Written problem: Pull out each line of the entries below that contains the word "Instruction", and list those lines.

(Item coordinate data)
start
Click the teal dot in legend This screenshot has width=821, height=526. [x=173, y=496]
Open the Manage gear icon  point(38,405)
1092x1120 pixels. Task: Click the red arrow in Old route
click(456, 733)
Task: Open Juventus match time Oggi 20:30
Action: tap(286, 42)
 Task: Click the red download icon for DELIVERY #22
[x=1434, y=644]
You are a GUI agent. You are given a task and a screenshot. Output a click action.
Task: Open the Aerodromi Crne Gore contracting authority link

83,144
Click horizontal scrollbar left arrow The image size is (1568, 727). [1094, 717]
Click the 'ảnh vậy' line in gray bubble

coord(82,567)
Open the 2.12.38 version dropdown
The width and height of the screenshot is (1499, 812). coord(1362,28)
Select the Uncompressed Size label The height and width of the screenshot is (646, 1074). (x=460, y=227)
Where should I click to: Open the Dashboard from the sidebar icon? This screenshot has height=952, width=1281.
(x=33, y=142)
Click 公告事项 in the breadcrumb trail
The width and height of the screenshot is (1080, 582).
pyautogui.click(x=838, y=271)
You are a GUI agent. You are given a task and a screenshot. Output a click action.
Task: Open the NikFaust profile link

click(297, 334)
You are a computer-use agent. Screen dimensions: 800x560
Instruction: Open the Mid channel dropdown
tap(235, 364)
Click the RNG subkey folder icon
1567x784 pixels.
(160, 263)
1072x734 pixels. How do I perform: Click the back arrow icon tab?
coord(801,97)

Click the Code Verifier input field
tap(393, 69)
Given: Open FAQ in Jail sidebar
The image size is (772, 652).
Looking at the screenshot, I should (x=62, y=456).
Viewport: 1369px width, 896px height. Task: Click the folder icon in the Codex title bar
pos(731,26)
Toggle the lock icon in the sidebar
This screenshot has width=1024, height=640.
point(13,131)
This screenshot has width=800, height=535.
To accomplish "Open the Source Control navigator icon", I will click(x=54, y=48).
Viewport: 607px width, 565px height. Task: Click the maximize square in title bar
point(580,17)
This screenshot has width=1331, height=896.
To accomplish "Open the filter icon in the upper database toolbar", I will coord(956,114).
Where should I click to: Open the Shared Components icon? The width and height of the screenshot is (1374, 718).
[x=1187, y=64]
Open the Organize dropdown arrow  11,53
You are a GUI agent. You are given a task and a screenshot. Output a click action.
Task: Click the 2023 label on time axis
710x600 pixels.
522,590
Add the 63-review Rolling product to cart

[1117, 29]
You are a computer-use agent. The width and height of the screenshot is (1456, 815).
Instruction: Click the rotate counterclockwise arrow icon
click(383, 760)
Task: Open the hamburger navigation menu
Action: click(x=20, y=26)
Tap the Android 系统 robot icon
end
Solution for this problem:
Instruction: Open the Mid channel dropdown
Instruction: Click the rotate counterclockwise arrow icon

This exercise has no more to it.